No matter how fast an effect propogates, it is always after the cause (with an infinite speed, I guess effects happen instantaneously, but not before).
Of course, this doesn't fit with a universe described by general relativity, where time can be different for different observers. But you wouldn't have a universe described by general relativity without that constraint in the first place.
> No matter how fast an effect propogates, it is always after the cause (with an infinite speed, I guess effects happen instantaneously, but not before).
If everything happens instantaneously then there is no real cause and effect, and the universe would be over before it really got started.
Replace periscope with “wormhole” and you get a more traditional experiment. The question of can we use this to violate casualty is non-sensical, because we can’t violate casualty (even with faster than light travel). In the traditional experiment, if I see the light turn on, the cause has already happened; sending a message “back in time” won’t change that.

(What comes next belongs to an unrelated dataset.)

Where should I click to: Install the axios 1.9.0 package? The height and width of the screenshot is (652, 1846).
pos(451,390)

However, this is only because all frames of reference stay the same. If you could actually travel back in time, who knows what would happen. That’s largely why this whole conversation makes no sense. You can’t violate casualty with FTL, only with time machines and FTL isn’t a Time Machine.

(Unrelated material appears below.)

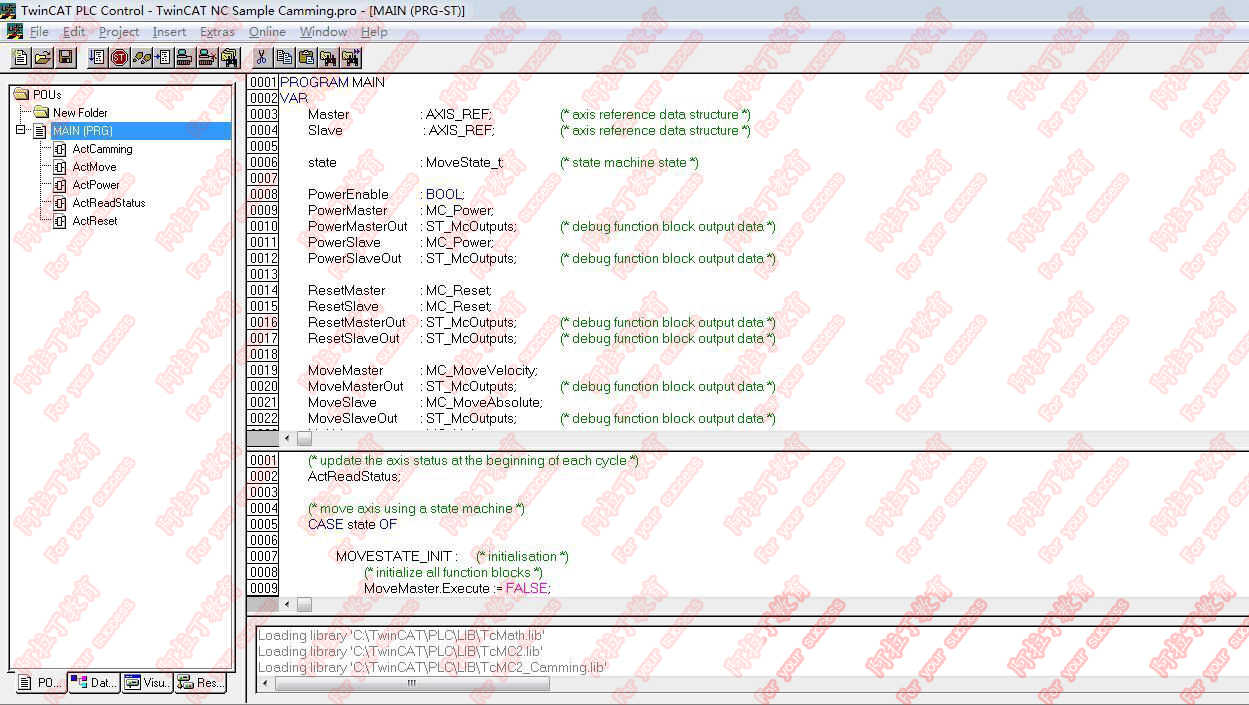Save the project with the floppy disk icon

pos(65,57)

Light actually has nothing to do with it; it just happens to travel at the max speed allowed by the universe when there's nothing that impedes it's motion (i.e. in a vacuum).
So the acronym should really be "FTLIAV"!
In quantum entanglement, two particles can be entangled in such a way that measuring one particle instantly determines the state of the other, even if they are light-years apart. This "instantaneous" connection seems faster than light, but it cannot be used to transmit usable information in a meaningful way.
The phenomenon does not violate relativity because no classical information can travel between the particles faster than light. Entanglement is a correlation, not a means of communication and hence NOT a means of causation.